PROBLEM – Copy the lines of the material verbatim, starting at the line containing "This screenshot has height=786, width=1512." and ending at the line containing "The image size is (1508, 812).".

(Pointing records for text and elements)
Start
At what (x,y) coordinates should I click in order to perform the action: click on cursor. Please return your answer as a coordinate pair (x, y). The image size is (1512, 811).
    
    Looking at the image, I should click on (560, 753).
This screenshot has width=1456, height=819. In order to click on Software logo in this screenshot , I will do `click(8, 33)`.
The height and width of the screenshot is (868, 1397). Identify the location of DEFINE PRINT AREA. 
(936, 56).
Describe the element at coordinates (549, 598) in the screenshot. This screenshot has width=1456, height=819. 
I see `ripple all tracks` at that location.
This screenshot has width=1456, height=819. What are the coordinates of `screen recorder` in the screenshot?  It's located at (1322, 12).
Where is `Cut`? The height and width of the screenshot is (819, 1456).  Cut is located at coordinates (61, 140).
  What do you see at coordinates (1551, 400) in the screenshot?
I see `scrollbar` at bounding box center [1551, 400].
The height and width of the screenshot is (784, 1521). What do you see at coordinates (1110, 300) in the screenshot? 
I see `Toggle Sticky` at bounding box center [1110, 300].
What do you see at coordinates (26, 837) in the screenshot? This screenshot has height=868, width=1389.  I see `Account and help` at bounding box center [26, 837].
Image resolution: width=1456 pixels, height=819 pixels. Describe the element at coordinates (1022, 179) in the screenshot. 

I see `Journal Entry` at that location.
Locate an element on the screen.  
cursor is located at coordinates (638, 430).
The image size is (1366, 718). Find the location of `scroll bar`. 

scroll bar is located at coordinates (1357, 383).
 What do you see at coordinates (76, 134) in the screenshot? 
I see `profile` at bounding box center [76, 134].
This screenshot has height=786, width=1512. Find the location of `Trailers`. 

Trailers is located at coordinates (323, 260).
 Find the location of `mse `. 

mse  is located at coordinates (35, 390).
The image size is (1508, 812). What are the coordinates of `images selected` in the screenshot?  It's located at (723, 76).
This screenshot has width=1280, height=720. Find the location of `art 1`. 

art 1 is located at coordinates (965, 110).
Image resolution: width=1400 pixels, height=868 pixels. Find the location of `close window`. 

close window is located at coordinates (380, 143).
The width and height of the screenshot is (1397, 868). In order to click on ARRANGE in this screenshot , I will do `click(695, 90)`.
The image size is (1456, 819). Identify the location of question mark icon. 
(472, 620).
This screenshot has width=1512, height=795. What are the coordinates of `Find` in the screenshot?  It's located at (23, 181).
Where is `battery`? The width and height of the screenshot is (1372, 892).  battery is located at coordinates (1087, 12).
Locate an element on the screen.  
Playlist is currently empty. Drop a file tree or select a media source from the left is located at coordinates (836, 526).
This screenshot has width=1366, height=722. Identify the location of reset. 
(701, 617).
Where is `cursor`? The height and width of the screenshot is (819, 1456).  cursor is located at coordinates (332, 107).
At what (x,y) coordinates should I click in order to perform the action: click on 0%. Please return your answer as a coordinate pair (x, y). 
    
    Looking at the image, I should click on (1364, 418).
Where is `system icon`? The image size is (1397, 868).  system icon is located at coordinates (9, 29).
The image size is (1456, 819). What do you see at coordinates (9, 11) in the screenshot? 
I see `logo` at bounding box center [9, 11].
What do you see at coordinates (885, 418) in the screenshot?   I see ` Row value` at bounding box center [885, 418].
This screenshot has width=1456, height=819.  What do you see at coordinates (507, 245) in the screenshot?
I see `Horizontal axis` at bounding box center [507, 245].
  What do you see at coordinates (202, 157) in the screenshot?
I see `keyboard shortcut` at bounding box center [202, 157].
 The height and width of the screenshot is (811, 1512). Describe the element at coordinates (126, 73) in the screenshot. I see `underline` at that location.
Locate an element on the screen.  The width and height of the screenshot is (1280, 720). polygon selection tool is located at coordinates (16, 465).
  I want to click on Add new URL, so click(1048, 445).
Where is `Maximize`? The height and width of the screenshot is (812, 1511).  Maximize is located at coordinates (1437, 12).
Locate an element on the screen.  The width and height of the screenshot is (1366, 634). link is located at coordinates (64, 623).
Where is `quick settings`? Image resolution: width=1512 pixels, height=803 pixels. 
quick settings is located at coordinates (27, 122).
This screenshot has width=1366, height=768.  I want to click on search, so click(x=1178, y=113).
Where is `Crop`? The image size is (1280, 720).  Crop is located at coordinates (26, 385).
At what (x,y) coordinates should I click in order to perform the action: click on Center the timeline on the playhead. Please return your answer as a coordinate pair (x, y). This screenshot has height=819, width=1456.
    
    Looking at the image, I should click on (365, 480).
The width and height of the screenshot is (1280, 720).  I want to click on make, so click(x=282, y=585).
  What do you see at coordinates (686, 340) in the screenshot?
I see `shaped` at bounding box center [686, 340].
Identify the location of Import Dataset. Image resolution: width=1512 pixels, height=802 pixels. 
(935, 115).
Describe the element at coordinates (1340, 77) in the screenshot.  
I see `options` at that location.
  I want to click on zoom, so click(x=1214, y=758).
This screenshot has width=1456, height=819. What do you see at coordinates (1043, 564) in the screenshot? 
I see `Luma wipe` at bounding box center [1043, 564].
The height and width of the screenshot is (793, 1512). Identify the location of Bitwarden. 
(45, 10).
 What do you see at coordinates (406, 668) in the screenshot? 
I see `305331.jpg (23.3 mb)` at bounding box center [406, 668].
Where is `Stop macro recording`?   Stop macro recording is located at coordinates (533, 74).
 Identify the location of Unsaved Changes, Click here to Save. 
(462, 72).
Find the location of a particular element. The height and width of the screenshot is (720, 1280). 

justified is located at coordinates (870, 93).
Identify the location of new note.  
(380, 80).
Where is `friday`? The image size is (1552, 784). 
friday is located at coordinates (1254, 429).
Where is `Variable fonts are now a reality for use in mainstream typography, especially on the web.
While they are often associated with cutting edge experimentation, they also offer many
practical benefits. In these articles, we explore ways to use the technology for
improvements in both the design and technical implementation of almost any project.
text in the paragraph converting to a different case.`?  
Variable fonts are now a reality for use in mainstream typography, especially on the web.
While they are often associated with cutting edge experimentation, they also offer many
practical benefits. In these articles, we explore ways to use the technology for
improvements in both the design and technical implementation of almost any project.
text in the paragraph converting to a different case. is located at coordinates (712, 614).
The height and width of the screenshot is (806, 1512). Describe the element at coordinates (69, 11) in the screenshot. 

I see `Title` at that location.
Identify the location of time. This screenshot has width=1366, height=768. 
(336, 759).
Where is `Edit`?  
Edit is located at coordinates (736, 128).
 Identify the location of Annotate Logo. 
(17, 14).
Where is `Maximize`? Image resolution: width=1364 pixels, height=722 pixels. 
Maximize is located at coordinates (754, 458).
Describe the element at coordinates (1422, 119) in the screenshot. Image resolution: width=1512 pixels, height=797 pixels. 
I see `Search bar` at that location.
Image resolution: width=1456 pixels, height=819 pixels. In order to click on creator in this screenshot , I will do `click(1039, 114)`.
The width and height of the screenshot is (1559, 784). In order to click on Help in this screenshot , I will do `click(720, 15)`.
End
WRITTEN ANSWER –
This screenshot has height=786, width=1512. Find the location of `Trailers`. 

Trailers is located at coordinates (323, 260).
 Find the location of `mse `. 

mse  is located at coordinates (35, 390).
The image size is (1508, 812). What are the coordinates of `images selected` in the screenshot?  It's located at (723, 76).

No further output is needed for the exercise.